**Problem description:**
Output every record below precisely as it is written.

Stored data:
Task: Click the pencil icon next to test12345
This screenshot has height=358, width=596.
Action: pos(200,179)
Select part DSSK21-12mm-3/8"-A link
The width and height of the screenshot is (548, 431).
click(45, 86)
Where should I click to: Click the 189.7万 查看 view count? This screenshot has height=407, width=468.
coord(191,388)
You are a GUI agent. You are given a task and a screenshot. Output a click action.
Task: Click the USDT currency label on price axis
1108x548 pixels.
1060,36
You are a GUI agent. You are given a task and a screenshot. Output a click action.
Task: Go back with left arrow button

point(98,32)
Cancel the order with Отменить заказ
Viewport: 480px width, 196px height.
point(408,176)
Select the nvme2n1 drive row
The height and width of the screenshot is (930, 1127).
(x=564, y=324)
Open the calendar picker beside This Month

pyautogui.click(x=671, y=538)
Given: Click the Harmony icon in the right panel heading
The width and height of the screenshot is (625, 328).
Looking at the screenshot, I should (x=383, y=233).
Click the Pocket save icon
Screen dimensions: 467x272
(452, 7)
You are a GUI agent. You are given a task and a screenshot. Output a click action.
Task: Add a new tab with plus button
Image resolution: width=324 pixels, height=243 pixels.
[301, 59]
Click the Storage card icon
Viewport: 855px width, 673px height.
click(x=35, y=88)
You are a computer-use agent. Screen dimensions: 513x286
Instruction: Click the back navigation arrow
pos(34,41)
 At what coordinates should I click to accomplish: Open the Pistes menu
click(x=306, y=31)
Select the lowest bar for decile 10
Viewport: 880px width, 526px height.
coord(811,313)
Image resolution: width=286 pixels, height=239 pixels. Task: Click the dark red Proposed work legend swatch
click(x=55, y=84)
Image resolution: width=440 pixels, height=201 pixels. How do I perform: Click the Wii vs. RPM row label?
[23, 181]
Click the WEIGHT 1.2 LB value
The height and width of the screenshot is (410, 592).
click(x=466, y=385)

**Expected answer:**
Task: Click the pencil icon next to test12345
This screenshot has height=358, width=596.
Action: pos(200,179)
Select part DSSK21-12mm-3/8"-A link
The width and height of the screenshot is (548, 431).
click(45, 86)
Where should I click to: Click the 189.7万 查看 view count? This screenshot has height=407, width=468.
coord(191,388)
You are a GUI agent. You are given a task and a screenshot. Output a click action.
Task: Click the USDT currency label on price axis
1108x548 pixels.
1060,36
You are a GUI agent. You are given a task and a screenshot. Output a click action.
Task: Go back with left arrow button

point(98,32)
Cancel the order with Отменить заказ
Viewport: 480px width, 196px height.
point(408,176)
Select the nvme2n1 drive row
The height and width of the screenshot is (930, 1127).
(x=564, y=324)
Open the calendar picker beside This Month

pyautogui.click(x=671, y=538)
Given: Click the Harmony icon in the right panel heading
The width and height of the screenshot is (625, 328).
Looking at the screenshot, I should (x=383, y=233).
Click the Pocket save icon
Screen dimensions: 467x272
(452, 7)
You are a GUI agent. You are given a task and a screenshot. Output a click action.
Task: Add a new tab with plus button
Image resolution: width=324 pixels, height=243 pixels.
[301, 59]
Click the Storage card icon
Viewport: 855px width, 673px height.
click(x=35, y=88)
You are a computer-use agent. Screen dimensions: 513x286
Instruction: Click the back navigation arrow
pos(34,41)
 At what coordinates should I click to accomplish: Open the Pistes menu
click(x=306, y=31)
Select the lowest bar for decile 10
Viewport: 880px width, 526px height.
coord(811,313)
Image resolution: width=286 pixels, height=239 pixels. Task: Click the dark red Proposed work legend swatch
click(x=55, y=84)
Image resolution: width=440 pixels, height=201 pixels. How do I perform: Click the Wii vs. RPM row label?
[23, 181]
Click the WEIGHT 1.2 LB value
The height and width of the screenshot is (410, 592).
click(x=466, y=385)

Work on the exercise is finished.